There was something people loved about Jiyong, potent as a drug, that made people forgive his sharp tongue, forget the ugly sides of him. That took a criminal and remade him in reverence, took a skinny boy from a nowhere town and made him a king. Children knew the stories about Kwon Jiyong, how he could kill a man with his bare hands, could shoot a moving target from ten metres away. After he died, people would make pilgrimages to the house he grew up in, stand in the room he was killed in, and would swear they could still feel his presence, a foreboding chill in the air. Jiyong believed in a lot of things - money, loyalty, and a shotgun - but he didn’t believe in sentiment, didn’t love anyone or anything the way he loved what he was, what he’d become.
Hyunseung was the snake in Eden, deceptively harmless until he had you clamped between his teeth. The bounty, Hyunseung kept saying, but he wasn’t listening. The idea of Jiyong caught, more than the idea of payoff, was what gripped him. Jiyong was like a wild animal - once bitten, twice violent, all teeth, savage and beautiful and fucking invincible. Jiyong dead he couldn’t even begin to imagine, and felt the beginnings of an itch. The glassy eyes and still mouth, fingers that couldn’t play with a knife, lips that wouldn’t make him want promises from. “We could do it,” Hyunseung said, and Seunghyun thought: no-but I could.
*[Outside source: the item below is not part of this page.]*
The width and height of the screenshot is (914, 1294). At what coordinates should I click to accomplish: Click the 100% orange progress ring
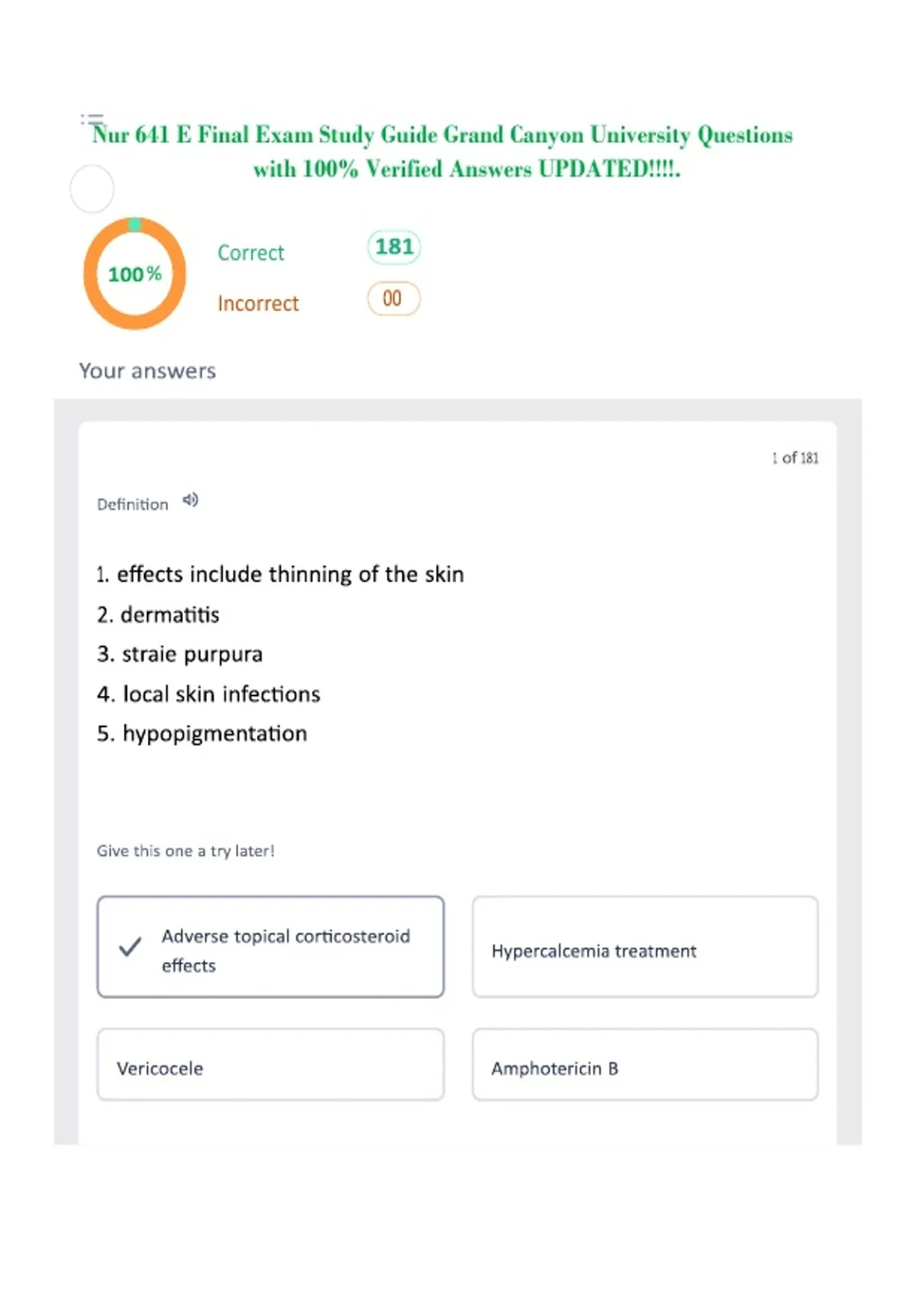tap(135, 273)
He watched Jiyong punch Hyunseung in the mouth, the blood and spit flecking on Jiyong’s knuckles and Hyunseung’s pale skin. The black spiral of Jiyong’s earring, curving out from the back of his earlobe in a loop, ended in a point near Jiyong’s jaw. Eventually Hyunseung stopped fighting back, each of Jiyong’s blows finding home the only sound. Another minute, two, and then he let go, sat back and looked at Hyunseung’s face with a tender, almost helpless expression, fingers touching his cooling, bloody mouth. As if he knew how to regret.
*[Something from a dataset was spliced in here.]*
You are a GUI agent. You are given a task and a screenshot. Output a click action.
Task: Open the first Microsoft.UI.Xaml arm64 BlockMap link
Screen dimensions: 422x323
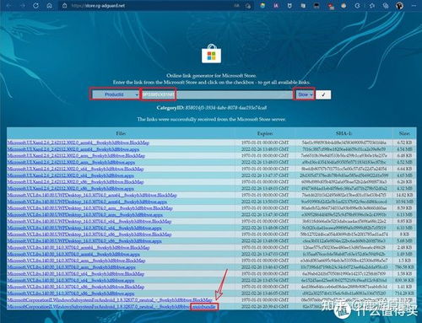pos(78,143)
Then Jiyong looked up and stared at him. For months he would dream of this: looking down, afraid to meet Jiyong’s eye, and all the while Jiyong saw him like a mirror, looked into him and saw a lifeless reflection of himself, tangled with conflicting desires - Jiyong dead, Jiyong alive, Jiyong.
Jiyong laughed.
He’d studied the Kwon gang, could name each of its members and identify most of them before he’d met them, had collected news clippings and the short serials on their famous train robberies, knew which rumours were true and which weren’t. Knew that Youngbae came from Jiyong’s hometown, like something resurrected out of a past life; that Daesung always kept a battered copy of the Bible with him. Heard the rumours about Jiyong and Choi Seunghyun, seen that lingering, considerate gaze.
At the police department, it took ten minutes for someone to notice him. Boy, they called him, with a casual derision that made him straighten up, tear his eyes away from the window. “My name is Lee Seunghyun,” he said, paused deliberately, then: “I can give you the Kwon gang.”
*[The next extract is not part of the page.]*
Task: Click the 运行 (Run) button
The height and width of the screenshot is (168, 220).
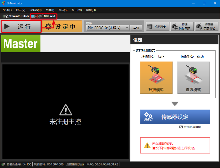Action: 21,27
For thirty minutes, he made explanations, furnished descriptions, drew maps, and abhorred the glass windows. Then the inspector leaned back in his chair and said pleasantly, “All right, kid.”
He learned of the capture of two members of the Kwon gang from Jiyong, who picked up the newspaper and said, casually, “Do you know anything about this?”
Seunghyun widened his eyes, scanning the headlines. Inspector credits capture to excellent work of Pinkertons, he read, with mingled relief and offence. “No,” he said, jaw twitching, and set the newspaper back down. He ducked into the inspector’s office again two days later, took off his hat and tipped his head back, waiting.
What Seunghyun didn’t expect was for him to laugh. “Did you think I was going to thank you?” He tapped out a cigarette, lit it, and continued. “I want Jiyong, and you’re going to give him to me.”